Cessione del quinto: come funziona, in breve
La cessione del quinto trattiene fino a un quinto (20%) del tuo stipendio netto, direttamente dal MEF tramite NoiPA. È lo strumento più diffuso tra gli insegnanti perché ha un tasso fisso, una polizza assicurativa obbligatoria che copre il debito in caso di problemi, e nessun garante richiesto.
La delega di pagamento: il quarto in più
Se hai già una cessione del quinto attiva e ti serve altro credito, la delega di pagamento (comunemente chiamata "quarto") ti permette di ottenere un secondo finanziamento che trattiene fino a un ulteriore quinto dello stipendio — arrivando teoricamente al 40% netto trattenuto in busta paga tra i due strumenti insieme.

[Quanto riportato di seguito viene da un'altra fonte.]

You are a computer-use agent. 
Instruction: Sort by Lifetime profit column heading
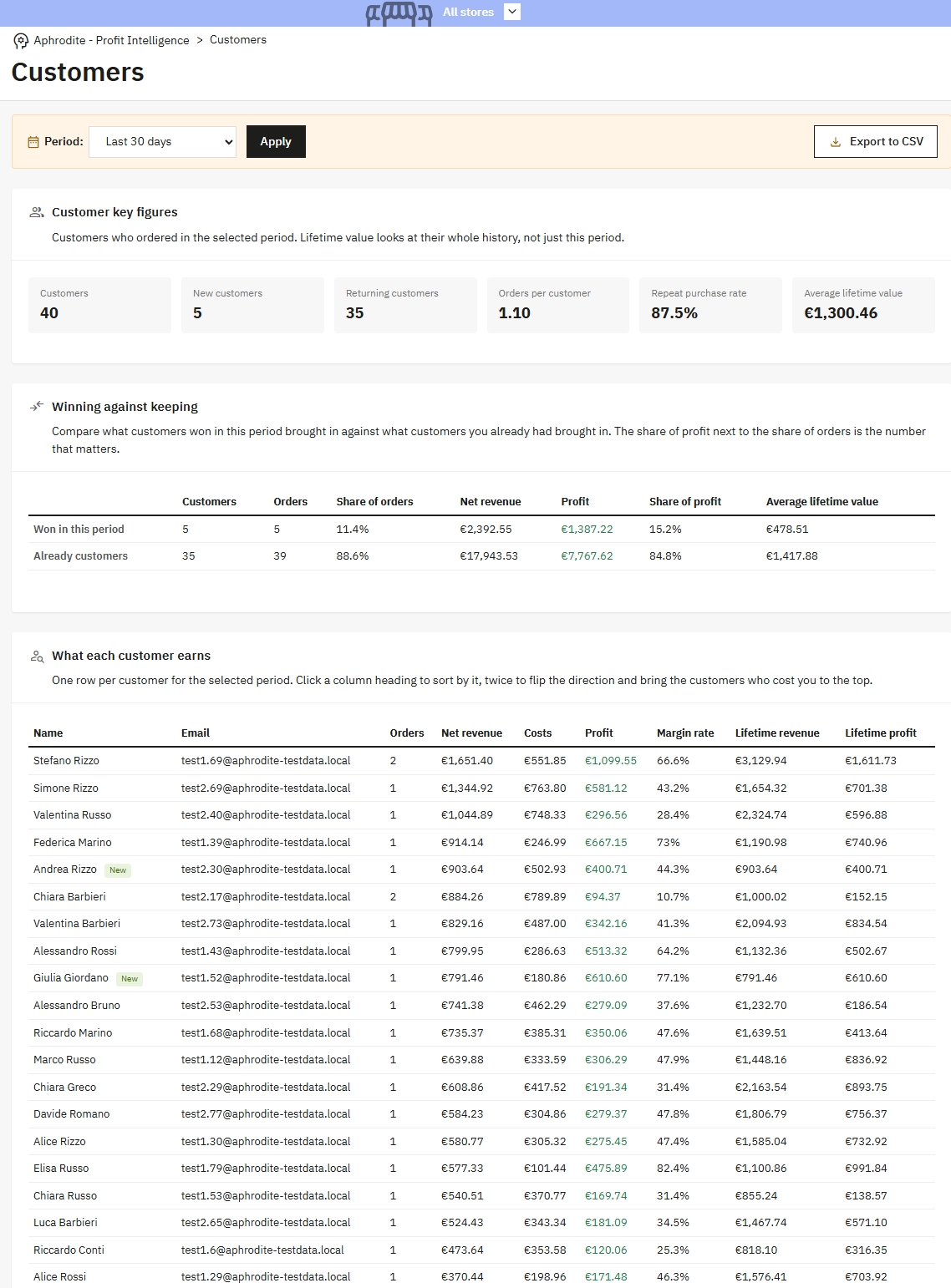881,733
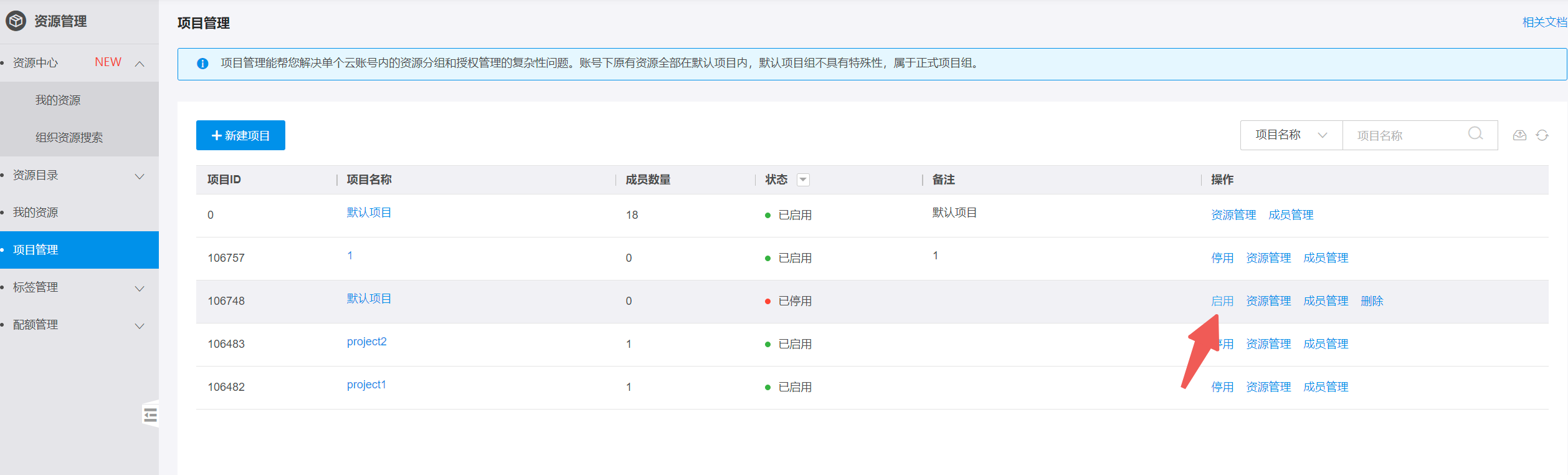Image resolution: width=1568 pixels, height=475 pixels.
Task: Click the refresh list icon
Action: (x=1542, y=135)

| Cessione del quinto | Delega di pagamento | |
|---|---|---|
| Trattenuta massima | 20% dello stipendio netto | Un ulteriore 20% (se hai già la cessione attiva) |
| Assicurazione obbligatoria | Sì, vita e impiego | Sì, ma spesso più cara perché il rischio è più alto |
| Tasso medio | Più basso | Generalmente 1-2 punti più alto |
| Chi la eroga | Quasi tutte le finanziarie convenzionate NoiPA | Un numero più ristretto di istituti |
Il punto che spesso non ti spiegano: la delega di pagamento, a differenza della cessione, viene liquidata con priorità inferiore in caso di cessazione dal servizio. In pratica, se la liquidazione finale non basta per coprire entrambi i debiti, la cessione del quinto viene saldata per prima.

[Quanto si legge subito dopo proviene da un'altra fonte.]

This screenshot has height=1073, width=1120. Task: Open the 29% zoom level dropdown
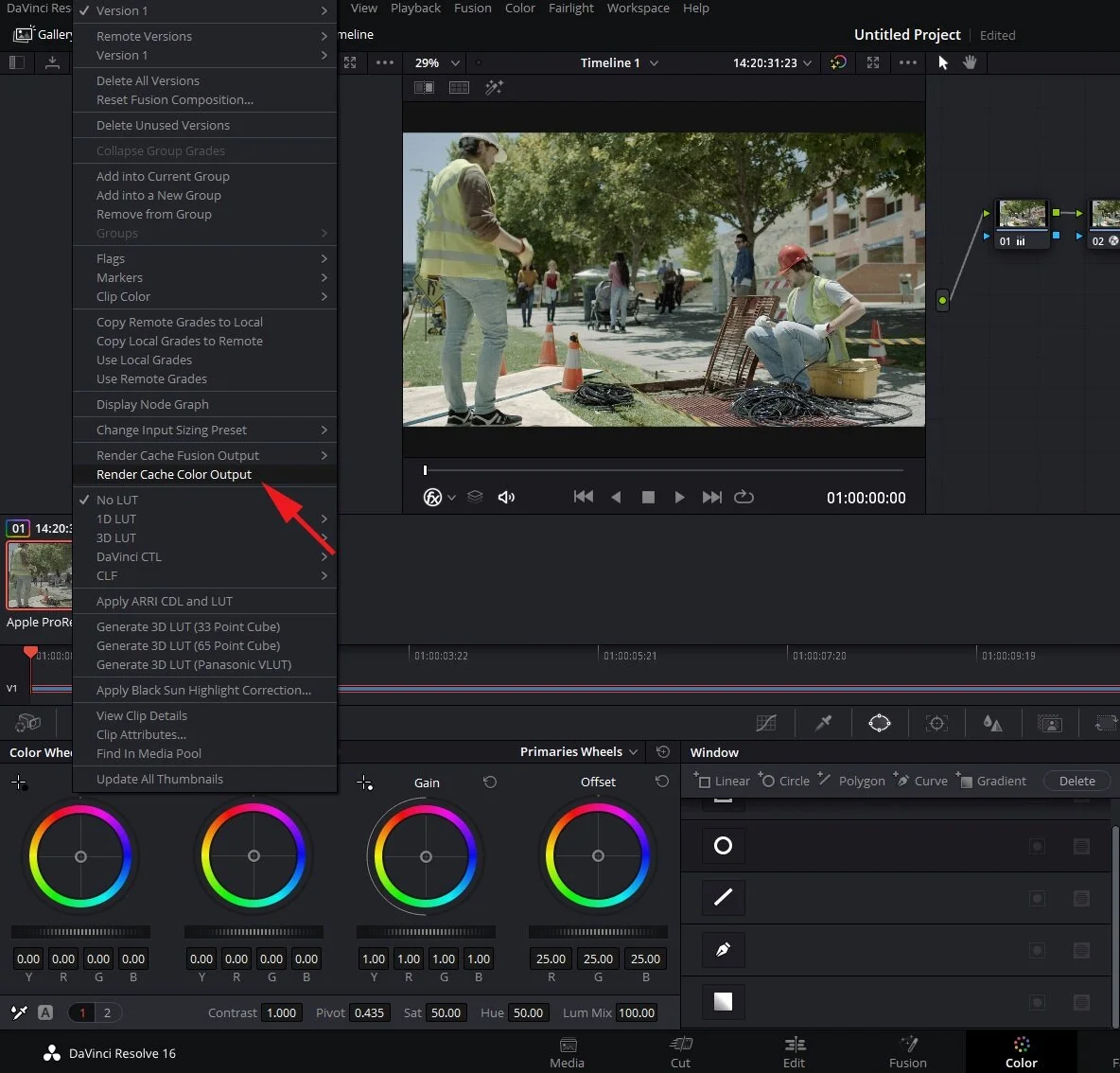[434, 62]
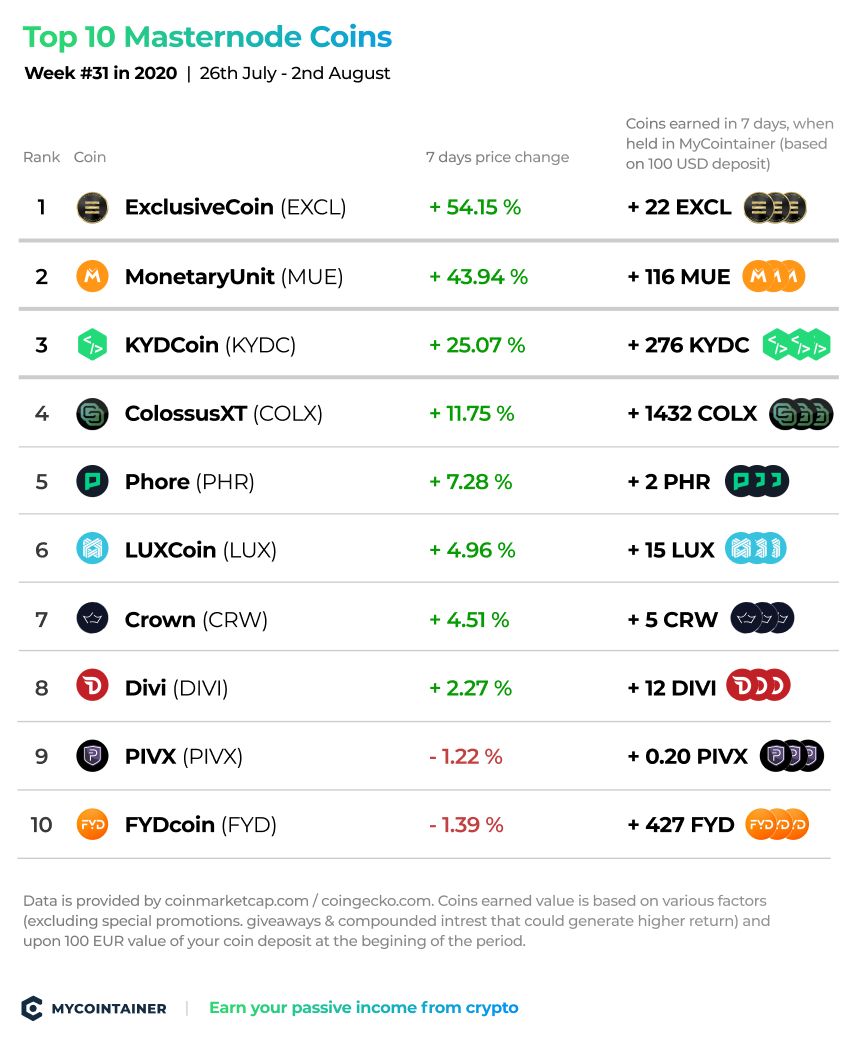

Quando ha senso il quarto e quando no
- Ha senso se: hai già finito di pagare buona parte della cessione del quinto e serve una somma aggiuntiva senza toccare quel piano
- Ha senso se: la cifra che ti serve è relativamente contenuta, in genere sotto i 15-20.000€, perché il tasso più alto pesa di più su importi grandi
- Non conviene se: sei all'inizio della cessione del quinto e il 40% trattenuto ti lascia uno stipendio netto troppo risicato per vivere
- Non conviene se: hai un contratto a tempo determinato — molte finanziarie chiedono il ruolo per la delega, più che per la cessione semplice
Un esempio concreto: con uno stipendio netto da 1.450€, un quinto sono 290€. Se hai già una cessione da 200€ al mese, quasi finita, e chiedi una delega, la nuova trattenuta massima teorica è di altri 290€ — ma nella pratica le finanziarie raramente arrivano al limite pieno, perché valutano anche il tuo residuo netto disponibile dopo entrambe le trattenute. Difficilmente ti faranno scendere sotto i 900-1.000€ netti al mese.
Se stai valutando questa strada, confronta sempre il TAEG complessivo delle due operazioni sommate, non solo la rata mensile: a volte un prestito personale con garanzie diverse, anche se sembra più complicato sulla carta, costa meno della somma di cessione più delega.